#### The exercise:
Print the lines below verbatim, leaving every character unchanged.

Items listed in a dataset
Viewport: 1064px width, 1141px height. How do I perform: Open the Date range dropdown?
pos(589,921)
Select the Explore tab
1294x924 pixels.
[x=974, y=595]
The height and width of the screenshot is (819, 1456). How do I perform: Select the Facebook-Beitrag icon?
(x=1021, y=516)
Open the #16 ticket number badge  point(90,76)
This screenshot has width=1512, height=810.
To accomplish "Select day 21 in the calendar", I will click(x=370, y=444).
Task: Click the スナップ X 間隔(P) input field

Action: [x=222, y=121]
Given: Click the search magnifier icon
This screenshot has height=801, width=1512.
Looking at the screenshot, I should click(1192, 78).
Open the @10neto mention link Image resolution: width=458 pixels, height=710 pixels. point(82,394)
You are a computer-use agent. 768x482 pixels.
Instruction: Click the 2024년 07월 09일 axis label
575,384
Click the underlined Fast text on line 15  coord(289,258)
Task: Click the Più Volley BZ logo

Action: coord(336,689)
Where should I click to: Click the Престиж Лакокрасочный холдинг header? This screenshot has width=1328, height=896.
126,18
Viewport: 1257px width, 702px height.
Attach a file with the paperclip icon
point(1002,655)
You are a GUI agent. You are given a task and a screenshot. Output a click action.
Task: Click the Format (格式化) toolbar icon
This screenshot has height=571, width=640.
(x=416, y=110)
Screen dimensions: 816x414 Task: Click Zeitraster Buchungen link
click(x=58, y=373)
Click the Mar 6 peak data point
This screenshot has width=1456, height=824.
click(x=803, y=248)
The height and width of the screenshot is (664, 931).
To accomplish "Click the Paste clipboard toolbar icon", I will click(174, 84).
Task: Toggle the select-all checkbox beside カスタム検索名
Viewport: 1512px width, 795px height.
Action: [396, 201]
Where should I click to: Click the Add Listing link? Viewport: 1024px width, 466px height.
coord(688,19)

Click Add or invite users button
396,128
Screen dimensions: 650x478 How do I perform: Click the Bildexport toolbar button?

#### Reply:
Viewport: 1064px width, 1141px height. How do I perform: Open the Date range dropdown?
pos(589,921)
Select the Explore tab
1294x924 pixels.
[x=974, y=595]
The height and width of the screenshot is (819, 1456). How do I perform: Select the Facebook-Beitrag icon?
(x=1021, y=516)
Open the #16 ticket number badge  point(90,76)
This screenshot has width=1512, height=810.
To accomplish "Select day 21 in the calendar", I will click(x=370, y=444).
Task: Click the スナップ X 間隔(P) input field

Action: [x=222, y=121]
Given: Click the search magnifier icon
This screenshot has height=801, width=1512.
Looking at the screenshot, I should click(1192, 78).
Open the @10neto mention link Image resolution: width=458 pixels, height=710 pixels. point(82,394)
You are a computer-use agent. 768x482 pixels.
Instruction: Click the 2024년 07월 09일 axis label
575,384
Click the underlined Fast text on line 15  coord(289,258)
Task: Click the Più Volley BZ logo

Action: coord(336,689)
Where should I click to: Click the Престиж Лакокрасочный холдинг header? This screenshot has width=1328, height=896.
126,18
Viewport: 1257px width, 702px height.
Attach a file with the paperclip icon
point(1002,655)
You are a GUI agent. You are given a task and a screenshot. Output a click action.
Task: Click the Format (格式化) toolbar icon
This screenshot has height=571, width=640.
(x=416, y=110)
Screen dimensions: 816x414 Task: Click Zeitraster Buchungen link
click(x=58, y=373)
Click the Mar 6 peak data point
This screenshot has width=1456, height=824.
click(x=803, y=248)
The height and width of the screenshot is (664, 931).
To accomplish "Click the Paste clipboard toolbar icon", I will click(174, 84).
Task: Toggle the select-all checkbox beside カスタム検索名
Viewport: 1512px width, 795px height.
Action: [396, 201]
Where should I click to: Click the Add Listing link? Viewport: 1024px width, 466px height.
coord(688,19)

Click Add or invite users button
396,128
Screen dimensions: 650x478 How do I perform: Click the Bildexport toolbar button?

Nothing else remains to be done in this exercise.